» **Text**:
• • •
Natural or normal – how are you living?

What is normal, really? Is it simply what most people do?

Natural or normal – how are you living?

From the moment a child is conceived, the idea of being normal becomes a silent benchmark. Expectant parents find comfort in hearing that their baby is tracking along the normal bell curve, developing within the average range, with no signs of abnormality. ‘Normal’ is equated with safety, reassurance, and predictability.

At birth, the first words we often hear are, “She’s healthy,” or “Everything’s normal.” If something falls outside the expected range, anxiety quickly sets in, for parents and medical professionals alike. Of course, we all want children to be healthy and well. But as a child grows, any deviation from the norm is met with unease, curiosity, or social exclusion.

Pop culture is filled with songs and stories about the deep longing to fit in and be normal. Parents often feel helpless when their child doesn't align with the textbook definition of typical. The whispered plea “Why can’t you just be normal?” echoes in many homes and hearts. People try to suppress their sensitivities and reshape themselves to appease a world that values conformity. The cost? An aching disconnection from the truth of who they are.
• • •
» **Record set**:

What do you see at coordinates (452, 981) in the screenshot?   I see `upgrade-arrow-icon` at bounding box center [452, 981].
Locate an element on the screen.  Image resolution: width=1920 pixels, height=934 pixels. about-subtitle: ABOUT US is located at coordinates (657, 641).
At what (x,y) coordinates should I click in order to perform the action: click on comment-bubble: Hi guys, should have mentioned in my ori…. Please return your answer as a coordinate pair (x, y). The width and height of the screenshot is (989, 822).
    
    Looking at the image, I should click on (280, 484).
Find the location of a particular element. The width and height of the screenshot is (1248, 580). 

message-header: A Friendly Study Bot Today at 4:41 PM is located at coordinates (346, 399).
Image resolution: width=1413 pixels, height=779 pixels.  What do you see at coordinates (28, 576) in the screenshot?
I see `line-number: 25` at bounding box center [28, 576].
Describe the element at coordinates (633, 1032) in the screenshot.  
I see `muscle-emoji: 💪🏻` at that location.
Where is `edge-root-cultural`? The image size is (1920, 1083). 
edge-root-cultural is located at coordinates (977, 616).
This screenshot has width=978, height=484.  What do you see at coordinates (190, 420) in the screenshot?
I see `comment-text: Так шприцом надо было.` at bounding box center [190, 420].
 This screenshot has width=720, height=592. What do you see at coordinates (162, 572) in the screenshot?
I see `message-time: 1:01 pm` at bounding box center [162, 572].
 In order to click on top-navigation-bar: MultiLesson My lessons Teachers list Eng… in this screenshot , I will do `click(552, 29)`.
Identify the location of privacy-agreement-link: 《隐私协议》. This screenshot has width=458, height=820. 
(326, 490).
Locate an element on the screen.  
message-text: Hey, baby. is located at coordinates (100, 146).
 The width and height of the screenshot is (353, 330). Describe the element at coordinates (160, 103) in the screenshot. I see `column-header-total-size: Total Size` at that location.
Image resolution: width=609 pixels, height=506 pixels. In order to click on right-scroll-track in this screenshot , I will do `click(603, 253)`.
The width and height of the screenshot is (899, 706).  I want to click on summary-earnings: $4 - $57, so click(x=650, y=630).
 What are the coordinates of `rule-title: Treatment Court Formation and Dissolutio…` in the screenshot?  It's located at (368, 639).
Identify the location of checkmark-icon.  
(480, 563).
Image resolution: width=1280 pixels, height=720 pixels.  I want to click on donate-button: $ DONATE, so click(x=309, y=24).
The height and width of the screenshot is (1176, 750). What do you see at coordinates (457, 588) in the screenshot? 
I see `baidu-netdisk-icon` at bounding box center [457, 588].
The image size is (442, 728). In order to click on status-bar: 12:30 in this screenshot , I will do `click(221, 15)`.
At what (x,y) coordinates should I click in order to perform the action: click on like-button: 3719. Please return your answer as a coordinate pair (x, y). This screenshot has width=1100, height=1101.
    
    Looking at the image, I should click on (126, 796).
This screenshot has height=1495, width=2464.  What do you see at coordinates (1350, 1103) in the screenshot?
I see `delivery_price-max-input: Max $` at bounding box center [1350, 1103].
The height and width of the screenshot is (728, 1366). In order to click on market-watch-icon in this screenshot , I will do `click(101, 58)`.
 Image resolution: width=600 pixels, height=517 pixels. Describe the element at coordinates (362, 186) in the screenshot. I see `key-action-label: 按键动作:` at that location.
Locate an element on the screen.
• • •
» **Your instructions**: Write out the full essay on being normal, word for word. These items bear no relation to the essay on being normal.

» **Task answer**:
Natural or normal – how are you living?

What is normal, really? Is it simply what most people do?

Natural or normal – how are you living?

From the moment a child is conceived, the idea of being normal becomes a silent benchmark. Expectant parents find comfort in hearing that their baby is tracking along the normal bell curve, developing within the average range, with no signs of abnormality. ‘Normal’ is equated with safety, reassurance, and predictability.

At birth, the first words we often hear are, “She’s healthy,” or “Everything’s normal.” If something falls outside the expected range, anxiety quickly sets in, for parents and medical professionals alike. Of course, we all want children to be healthy and well. But as a child grows, any deviation from the norm is met with unease, curiosity, or social exclusion.

Pop culture is filled with songs and stories about the deep longing to fit in and be normal. Parents often feel helpless when their child doesn't align with the textbook definition of typical. The whispered plea “Why can’t you just be normal?” echoes in many homes and hearts. People try to suppress their sensitivities and reshape themselves to appease a world that values conformity. The cost? An aching disconnection from the truth of who they are.